A former medical student from the Middletown area has pleaded guilty to buying bulk quantities of fentanyl analogs and selling them using the “Dark Web,” including drugs that led to the overdose death of a Washington State teenager.

As part of the plea deal, Chukwuemeka Okparaeke will forfeit 680 Bitcoin, the equivalent of $7,298,000, which he previously surrendered to the U.S. Postal Inspection Service.

Okparaeke, 31, was a medical student at Touro College of Osteopathic Medicine in Middletown before his arrest in early 2017 on federal drug trafficking charges. On Thursday, he pleaded guilty in U.S. District Court in White Plains to one count of distributing U-47700; one count of importing 100 grams and more of acryl fentanyl; and one count of making false statements in a matter within the executive branch of the government of the United States (USPIS).

Federal prosecutors said Okparaeke admitted that in November 2016 he sold U-47700 to an 18-year-old Vancouver, Washington, man who died from an overdose after using the product; and that his offenses involved just over nine kilograms of acryl fentanyl, just under seven kilograms of U-47700, a little over one kilogram of furanyl fentanyl, and 12 grams of 4-ANPP. All of the drugs are synthetic opioids.

Prosecutors said that from at least July 2016 through March 2017, Okparaeke used the “Dark Web” AlphaBay Market, which allows users to mask their identities and remain anonymous, to import synthetic opioids from China and Hong Kong, and then sold the drugs under the vendor name Fentmaster. He took payment in Bitcoin, amassing more than $7 million in the digital currency from more than 7,000 transactions, prosecutors said.

“This case represents the tragic impact of fentanyl and other illicit narcotics in this country,” said Postal Inspector in Charge Phillip R. Bartlett. “Mr. Okparaeke used the anonymity of the darknet to peddle his narcotics believing he would be shielded from arrest and prosecution.”

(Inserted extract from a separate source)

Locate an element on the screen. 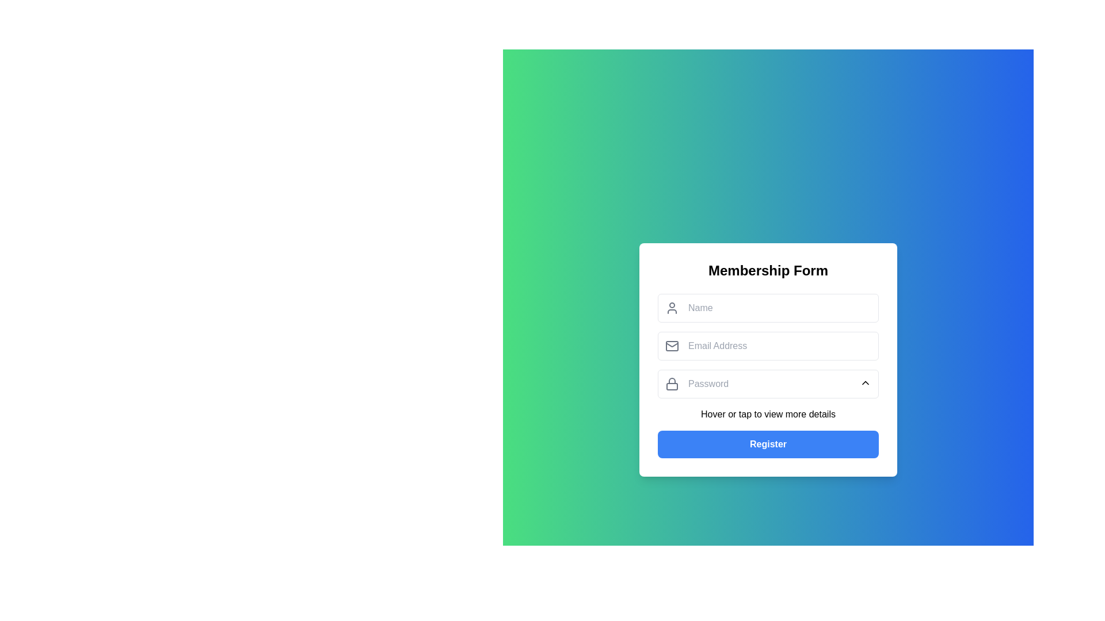 This screenshot has width=1105, height=621. the lock icon located to the left of the 'Password' input field, which features a minimalistic grey design and overlaps the field's outline is located at coordinates (671, 384).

Among the mistakes prosecutors say Okparaeke made: He posted a fictionalized account of his operation on reddit, and commented on strategies for avoiding law enforcement or prosecution.

USPIS got involved when staff at the Middletown Post Office noticed suspicious behavior by Okparaeke, including seeing him wearing “latex-dipped gloves” as he put large numbers of envelopes in the outdoor mail collection boxes. Federal Homeland Security Investigations joined in the case. Middletown police assisted. The probe also involved the Virginia State Attorney General and Vancouver, Washington, police.

In January 2017, USPIS, HSI and U.S. Customs and Border Patrol intercepted two packages of kilogram-weight fentanyl analogs mailed from Hong Kong to Okparaeke. In March 2017, law enforcement officials raided a property Okparaeke maintained in Kearny, New Jersey, seizing more than 10 kilograms of U-47700, acryl fentanyl, and furanyl fentanyl, some 4-ANPP and 82 mailing envelopes containing smaller amounts of drugs packaged to go to customers.

On Sept. 15, prosecutors said, Okparaeke falsely claimed that his Bitcoins had been stolen by hackers. He ultimately surrendered them to the USPIS.

Okparaeke remains in custody. Sentencing has been set for Dec. 17. Federal sentencing is determined by the charge as well as the nature of an offense and the defendant’s history. The most serious charge Okparaeke pleaded guilty to, the acryl fentanyl charge, carries a mandatory minimum of 10 years in prison and a maximum of life.